The London bubble may have burst not only because of Brexit uncertainty, but also because “prices had become unaffordable,” Murray said. He and Dangoor both said they don’t at this point fear for the viability of their business.
More broadly, though, shares in British firms have taken considerable hits following the Brexit vote. The pound had lost nearly 15% of its value against the dollar since January, 2016.
Complicating matters is the uncertainty and anger around the terms of Britain’s withdrawal as stipulated in a draft agreement that Prime Minister Theresa May made public last month, after lengthy negotiations.
The document says that the United Kingdom will have to adhere to EU laws — including on unencumbered immigration within the bloc — for the duration of a two-year transition period, but lose its representation in its government bodies.
The document’s shortcomings triggered a no-confidence vote inside May’s Conservative party, where it angered moderates and hardliners alike. She survived last week’s vote, but it also revealed that she had lost the support of more than a third of her party’s own lawmakers in the House of Commons, British parliament’s lower house.
With less than four months to go before the proposed deal expires, the shaky support for it is raising the specter of the United Kingdom crashing out of the EU with no deal.
Economists warn that such a spectacle would be disastrous for a country that depends on the EU for 53% of its imported goods and services and for 44% of its exports.
In central London, this uncertainty is hitting the housing market particularly hard, said Dangoor, a father of three.
Central London’s real estate market depends on investment from overseas, including the Middle East, South Africa and China.
“When there was fear, when there was concern,” he said. “You’re seeing a big drop in values there.”
The drop is less noticeable in suburbs, though, due to low interest rates that mean “owners aren’t forced to sell,” Dangoor said.
Suburban assets that “tick all the requisite boxes” still fetch premium prices as “these areas are insulated by a micro-bubble of their own and buyers looking for a family home a have longer term-view point,” Dangoor added.
But the number of transactions is down there, too, “because people are concerned,” he added.
Murray puts it another way.
“Would you buy a house for a million pounds if you weren’t sure that it’d be worth that tomorrow?” he said.
May’s tenuous position over Brexit increases the likelihood of an election and her government’s replacement with a cabinet headed by the leader of the Labour opposition, the far-left Jeremy Corbyn.
For Murray and Dangoor, a Corbyn-led government is menacing because of his support for rent control and a mansion tax. Some economists have warned that Corbyn’s election could cause the property market and the pound to crash.
Mark Ruben, a 57-year-old hotelier who recently bought a $7 million home in London, wasn’t waiting to see what will come to pass. Earlier this year, he sold the property, which he called his “dream home,” partly out of concern over Corbyn winning an election and imposing a mansion tax, he told JTA.

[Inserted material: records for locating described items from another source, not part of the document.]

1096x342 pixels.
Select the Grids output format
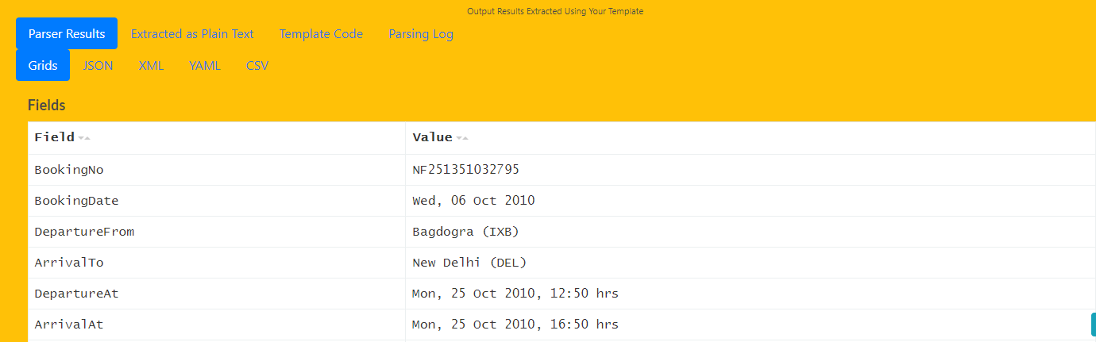(x=43, y=65)
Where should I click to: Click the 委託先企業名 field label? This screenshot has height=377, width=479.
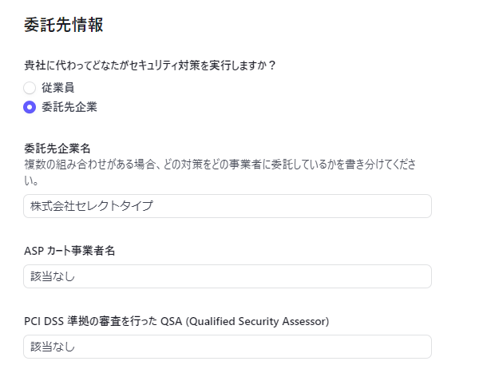[x=57, y=149]
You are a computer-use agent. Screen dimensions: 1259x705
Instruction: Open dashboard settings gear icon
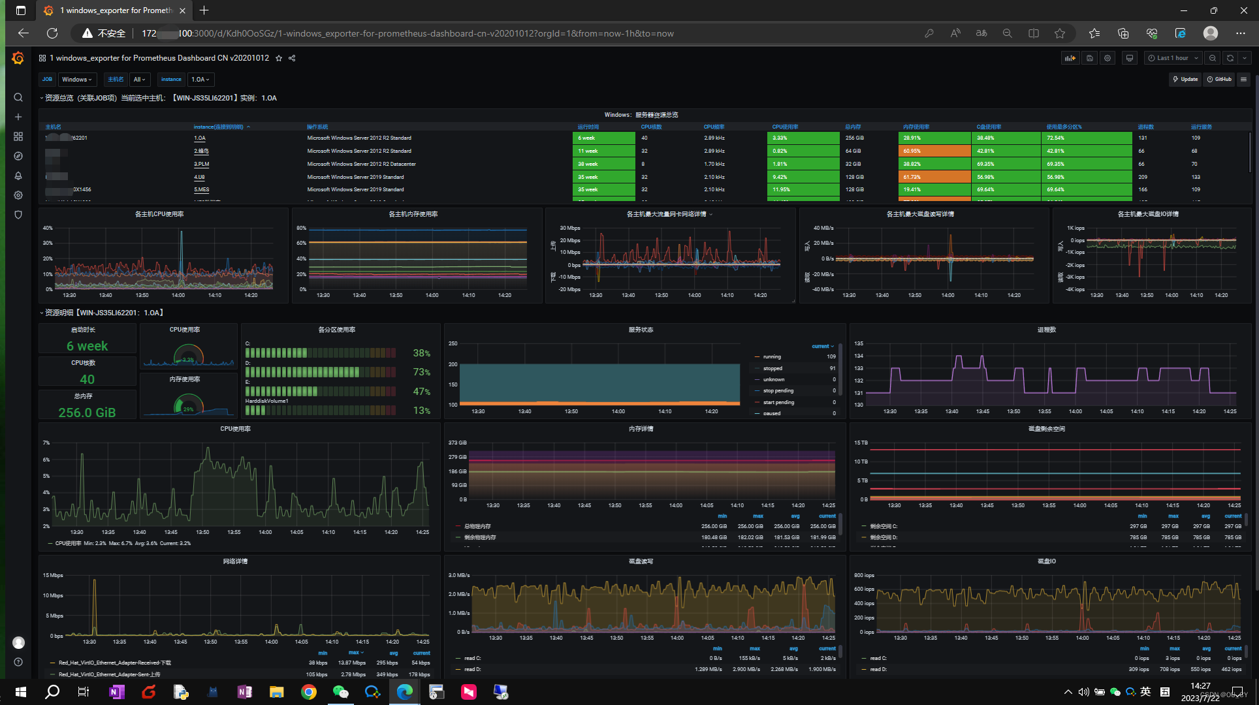click(1108, 57)
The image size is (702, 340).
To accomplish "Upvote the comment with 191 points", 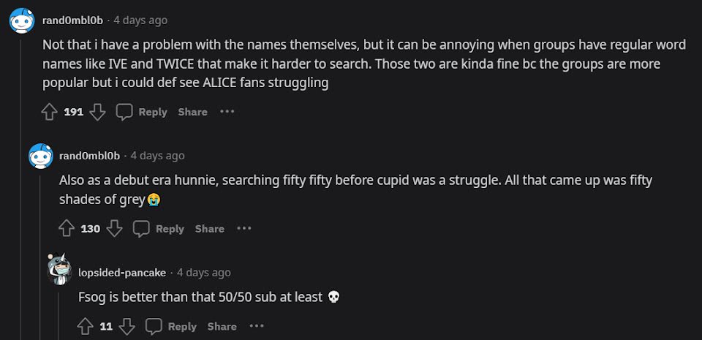I will pos(49,112).
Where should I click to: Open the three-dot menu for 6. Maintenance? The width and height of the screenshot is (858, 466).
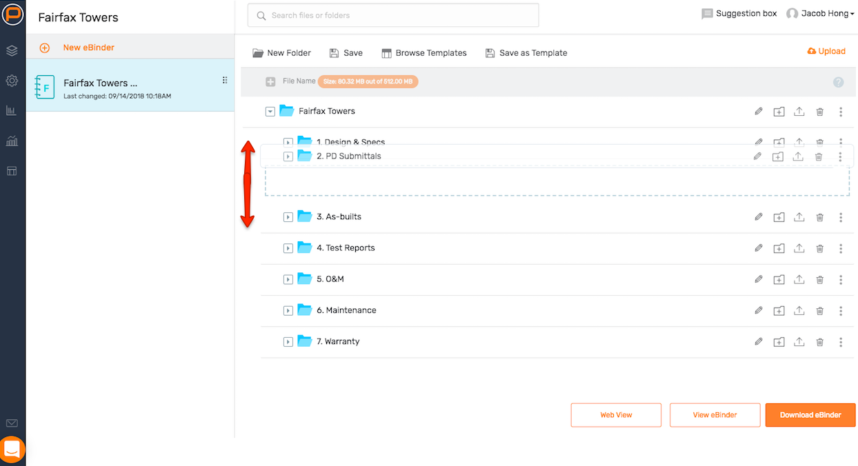click(x=841, y=310)
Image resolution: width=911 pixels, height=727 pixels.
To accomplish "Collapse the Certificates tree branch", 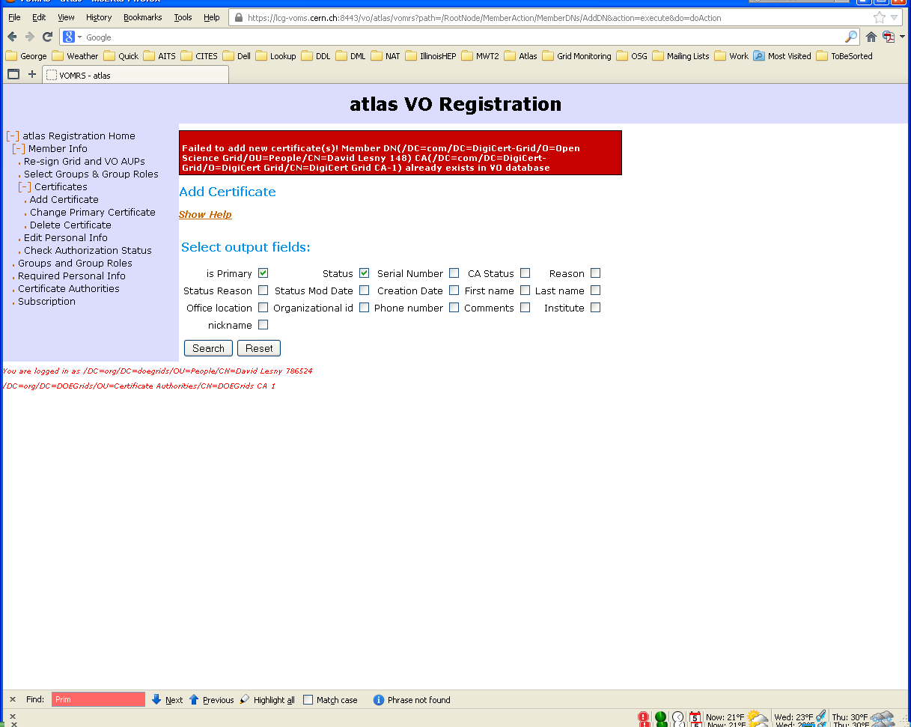I will click(25, 187).
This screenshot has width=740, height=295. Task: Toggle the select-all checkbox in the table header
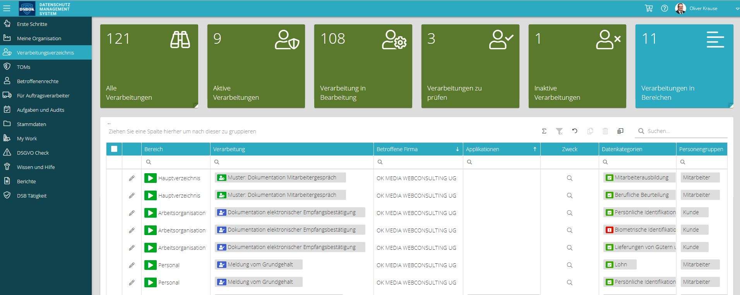114,149
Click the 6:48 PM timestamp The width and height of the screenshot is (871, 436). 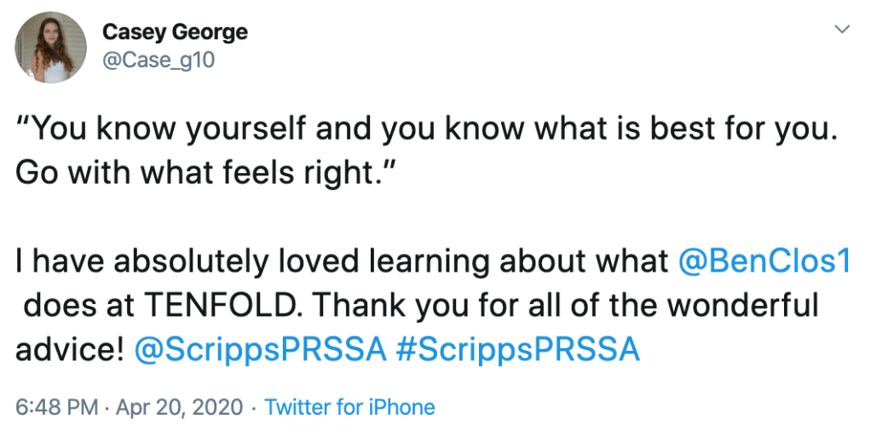point(56,407)
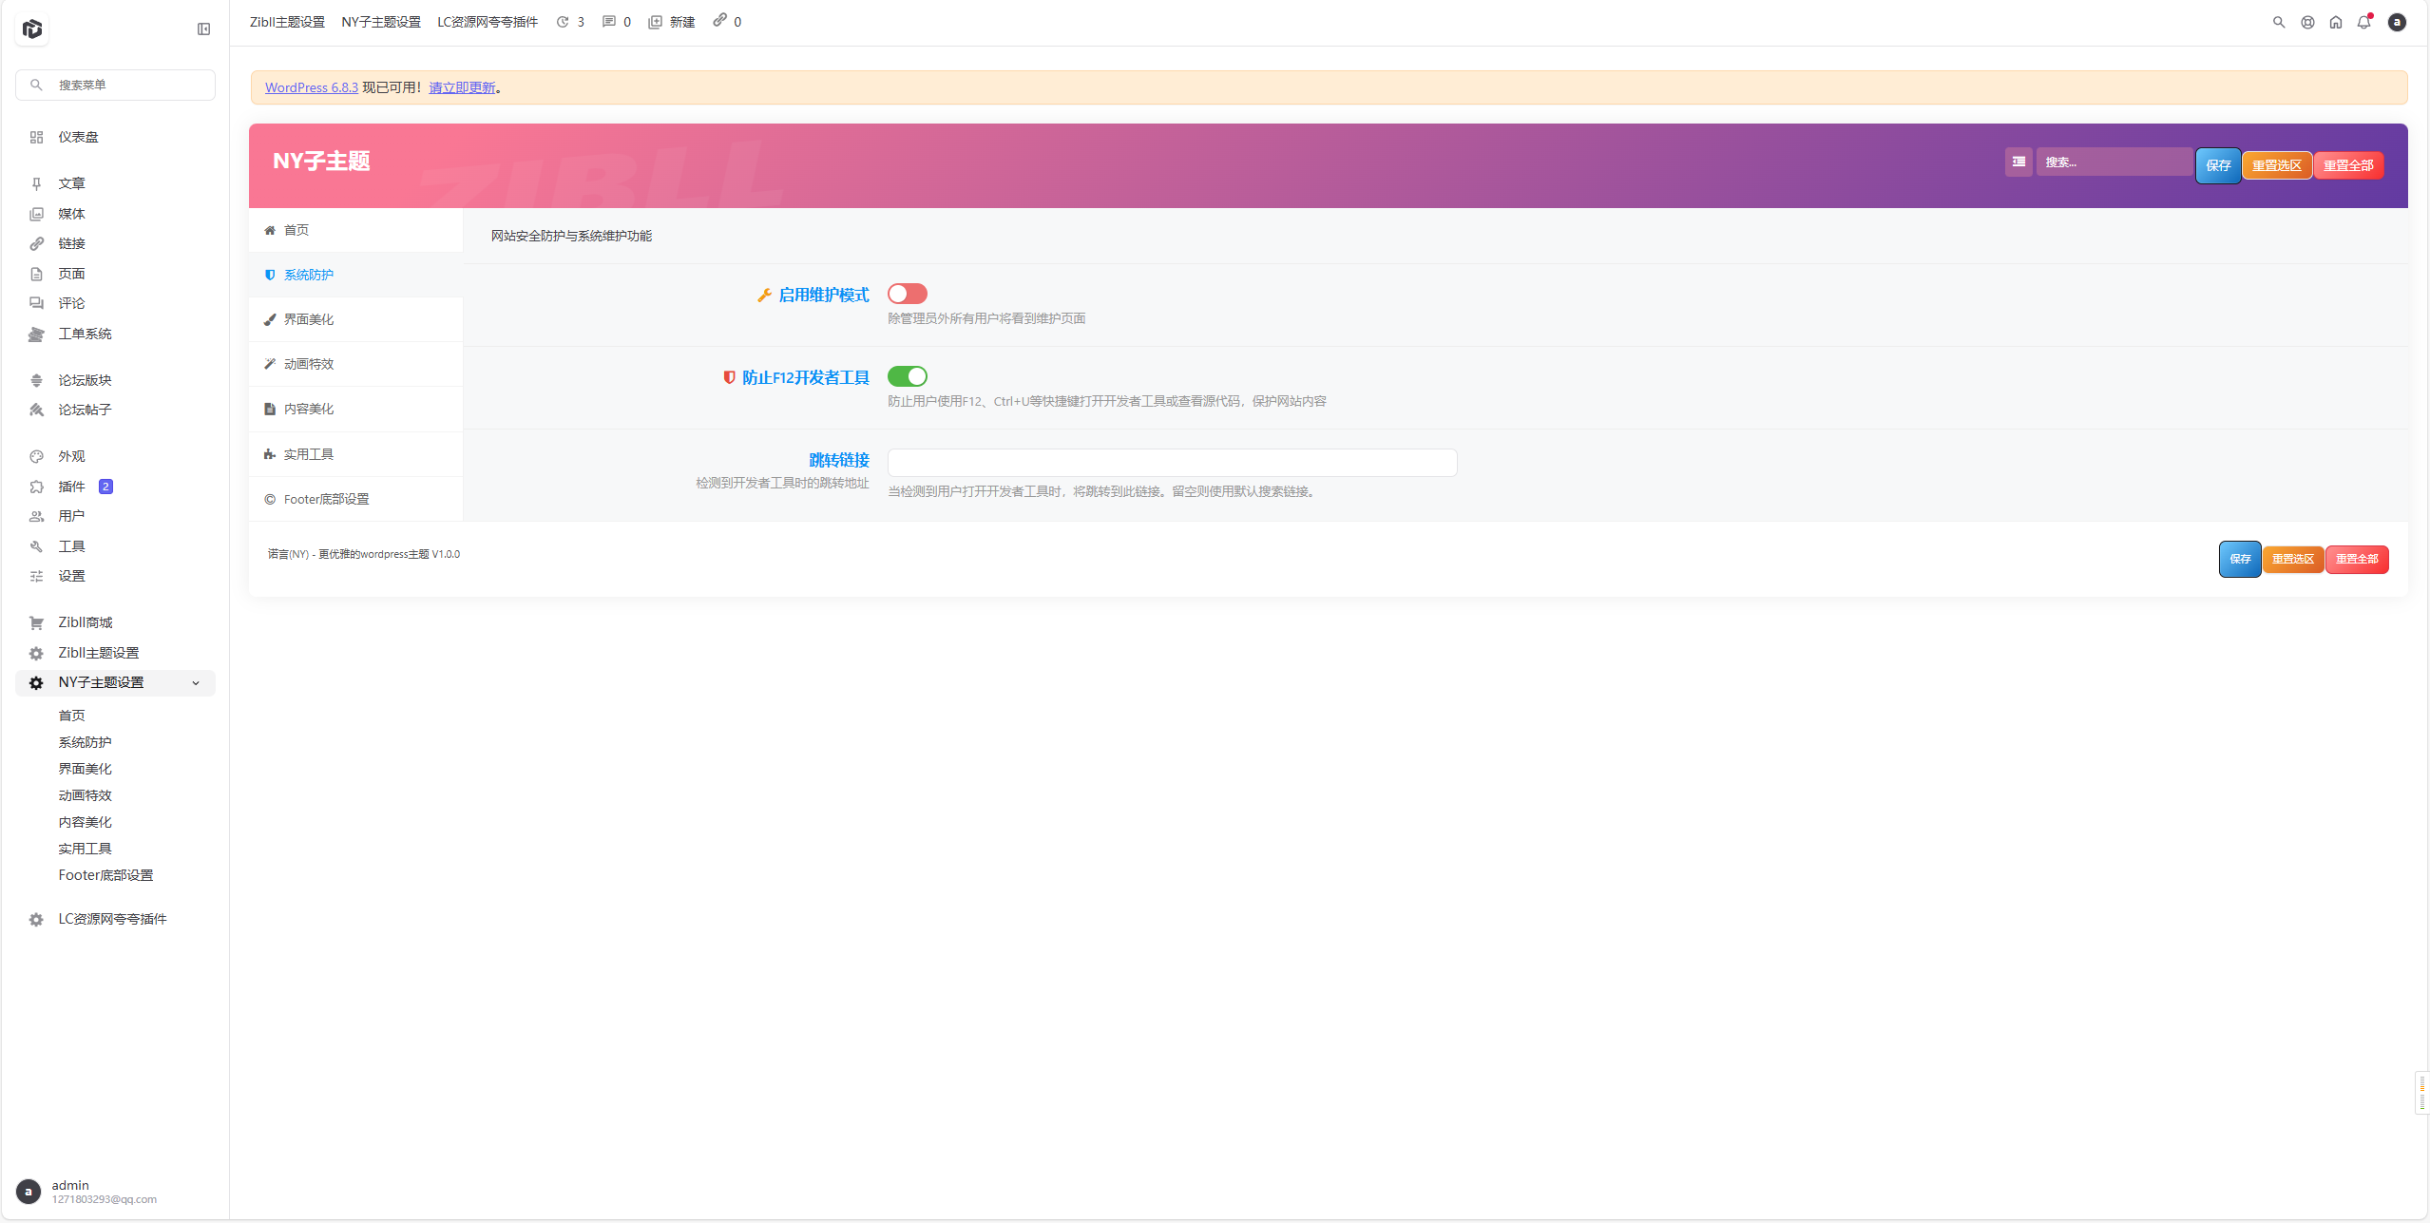
Task: Disable the F12 developer tools protection toggle
Action: [x=907, y=376]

Then there are the specifically Jewish concerns about a Labour government.
Corbyn, who has called Hamas and Hezbollah his friends and said that British “Zionists” don’t understand British irony, has been battling allegations of anti-Semitism, including from the former chief rabbi of Britain, Jonathan Sacks.
Earlier this year, all of Britain’s leading Jewish newspapers in a joint editorial warned that Corbyn could pose an “existential threat” to British Jewry.
Murray, who specializes in the heavily Jewish northern London market, is already seeing what he called “the Corbyn effect” on some of his clients, he said.
“It shocked me the third time,” he said of owners seeking to sell property out of fear of Corbyn’s election. One buyer, Murray said, told him: “I’m selling because I’m going to Israel if Corbyn gets elected.”